Патефон заиграл "Уходит вечер", тетки все вздыхали, а я думал про мать, от которой очень давно не было писем, думал безо всякого беспокойства и без обиды - она иногда не писала по нескольку месяцев, - просто пытался представить себе, как она там. Но видел ее не где-то, а здесь, в нашей комнате, как она танцует под патефон в атласном халате с птицами и смотрит куда-то синими глазами, а на губах улыбка. В окно светит солнце, и кажется, что волосы у матери совсем золотые…

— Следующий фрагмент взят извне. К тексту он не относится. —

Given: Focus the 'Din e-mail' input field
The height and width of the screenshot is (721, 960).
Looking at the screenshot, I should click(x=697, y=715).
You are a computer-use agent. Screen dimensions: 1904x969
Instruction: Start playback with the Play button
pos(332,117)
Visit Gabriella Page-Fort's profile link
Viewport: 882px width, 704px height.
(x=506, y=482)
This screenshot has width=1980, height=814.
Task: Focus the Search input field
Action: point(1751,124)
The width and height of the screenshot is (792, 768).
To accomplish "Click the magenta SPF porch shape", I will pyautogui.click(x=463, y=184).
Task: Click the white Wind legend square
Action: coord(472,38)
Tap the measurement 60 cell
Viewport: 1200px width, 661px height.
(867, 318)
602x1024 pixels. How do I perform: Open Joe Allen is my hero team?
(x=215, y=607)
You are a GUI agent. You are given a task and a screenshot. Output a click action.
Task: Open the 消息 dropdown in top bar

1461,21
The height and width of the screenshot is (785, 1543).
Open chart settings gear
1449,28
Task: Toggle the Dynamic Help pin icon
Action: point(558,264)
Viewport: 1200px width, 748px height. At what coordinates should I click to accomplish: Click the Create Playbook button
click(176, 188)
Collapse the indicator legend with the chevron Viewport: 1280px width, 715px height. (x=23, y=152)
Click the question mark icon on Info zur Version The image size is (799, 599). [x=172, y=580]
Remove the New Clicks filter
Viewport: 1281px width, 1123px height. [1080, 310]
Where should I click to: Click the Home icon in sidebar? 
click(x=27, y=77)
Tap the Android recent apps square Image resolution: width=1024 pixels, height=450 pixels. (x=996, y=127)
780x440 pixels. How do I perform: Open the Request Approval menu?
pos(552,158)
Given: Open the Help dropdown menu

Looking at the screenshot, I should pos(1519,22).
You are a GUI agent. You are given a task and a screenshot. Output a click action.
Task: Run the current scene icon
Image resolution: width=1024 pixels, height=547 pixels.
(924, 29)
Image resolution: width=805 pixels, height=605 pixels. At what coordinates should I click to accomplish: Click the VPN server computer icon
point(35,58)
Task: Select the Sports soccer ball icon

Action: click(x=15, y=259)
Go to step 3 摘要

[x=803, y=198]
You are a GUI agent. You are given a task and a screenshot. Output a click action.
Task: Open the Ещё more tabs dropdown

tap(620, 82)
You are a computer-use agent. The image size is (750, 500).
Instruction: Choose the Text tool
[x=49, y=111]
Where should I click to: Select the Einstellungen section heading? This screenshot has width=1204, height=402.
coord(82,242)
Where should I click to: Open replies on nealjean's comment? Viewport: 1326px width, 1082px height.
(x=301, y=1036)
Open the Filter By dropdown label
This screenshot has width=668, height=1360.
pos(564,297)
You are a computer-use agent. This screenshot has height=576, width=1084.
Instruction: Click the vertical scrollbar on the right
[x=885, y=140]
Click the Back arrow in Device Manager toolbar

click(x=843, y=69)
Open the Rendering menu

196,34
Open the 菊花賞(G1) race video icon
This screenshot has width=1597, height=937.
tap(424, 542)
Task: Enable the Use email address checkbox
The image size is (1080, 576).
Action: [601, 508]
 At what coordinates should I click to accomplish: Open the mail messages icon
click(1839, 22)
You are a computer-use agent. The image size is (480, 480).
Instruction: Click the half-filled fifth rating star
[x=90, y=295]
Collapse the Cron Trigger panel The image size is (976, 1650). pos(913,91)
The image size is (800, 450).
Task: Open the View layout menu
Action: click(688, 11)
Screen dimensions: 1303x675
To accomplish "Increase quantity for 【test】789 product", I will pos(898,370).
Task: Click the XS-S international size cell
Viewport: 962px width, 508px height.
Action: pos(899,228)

Мы сели за стол. Пластинка кончилась, и Запукина сразу завела "Утомленное солнце". А я стал думать про курзал, то есть не про сам курзал, а про летний вечер в Сестрорецке, про дачу, желтую, двухэтажную, со множеством веранд и башенкой. Одна из веранд - наша, в первый и последний раз в моем детстве я провожу лето не с детским садом и не в пионерлагере, а на даче с тетками. Тетя Калерия в отпуске, тетя Ина каждое утро (я еще сплю) приносит от молочницы банку парного молока, а потом уезжает в город. Возвращается она вечером с полной "авоськой"- мы с тетей Калерией встречаем ее на станции. Каждый раз происходит сцена с вырыванием "авоськи" друг у друга:
- Калерия, отстань, я донесу.
- Нет, ты устала.
- Не морочь голову, тебе нельзя тяжести.
- Алеша, что ты делаешь? Прольешь сметану! Отдай сию же минуту, у тебя будет грыжа! - это кричат уже обе, хором, и сразу тетя Калерия заводит опять:
- Георгина, перестань валять дурака, я тебе сказала: дай сумку, я старше, ты должна слушаться. И - видишь? Ребенок уже нервничает.
Кончалось тем, что они несли сумку вдвоем - тетя Ина за одну ручку, тетя Калерия за другую, и обменивались по дороге свежими новостями про хозяйку дачи и соседку Зинку. Я плелся рядом и нудил насчет мороженого, а меня пугали ангиной, при которой две недели не позволят купаться…
- Алексей, почему ты не ешь? Закрой рот, муха влетит! - прервала мои воспоминания тетя Ина.
- О чем задумался, детина? - спросила тетя Калерия.
- О Сестрорецке, - ответил я честно. - Помнишь, как ты ходила в курзал?
Тетки переглянулись:
- Неужели и ты помнишь? Совсем ведь был маленький!
Я помнил. И до сих пор очень даже хорошо помню вечер выходного дня, очень теплый, в то лето все вечера были теплые, а дни - жаркие. Солнце уже село, небо над заливом лиловатое. На всех участках играют патефоны и качаются гамаки. Я тоже качаюсь в гамаке, а неподалеку от меня, на крыльце, тетя Зина, соседка, заводит патефон. Мне тетя Зина очень нравится, чем-то она даже походит на мою маму, кроме того, у нее есть коралловые бусы. Тайком от моих теток она иногда покупает мне мороженое - эскимо на палочке, поэтому я всегда прошусь, чтобы меня отпускали с тетей Зиной на базар.
Сегодня к тете Зине должен приехать из города ухажер, и они пойдут в курзал - это я слышал утром, тетя Калерия сказала тете Ине за завтраком. И вот ухажер наконец приезжает, но не один, а с товарищем. Товарищу для курзала нужна дама. Тетя Зина прибегает к нам на веранду, и там происходит совещание. Из гамака я все вижу и слышу - окна в сад открыты настежь.
- Глупости! - возбужденно говорит тетя Зина. - Он тоже старый, ему больше тридцати!
Она уходит, а через несколько минут на крыльце появляются тетя Калерия с тетей Иной. Тетя Ина в своем всегдашнем сарафане, а вот тетю Калерию не узнать: на ней светлое платье и брошка в виде паука с зеленым брюхом и золотыми лапами. На голове - берет, сдвинутый набок. Обута тетя Калерия в парусиновые туфли, ослепительно намазанные зубным порошком. Тетки проходят мимо меня по дорожке, и я чувствую сильный запах "Красной Москвы", я его хорошо знаю, тетки признают только эти духи.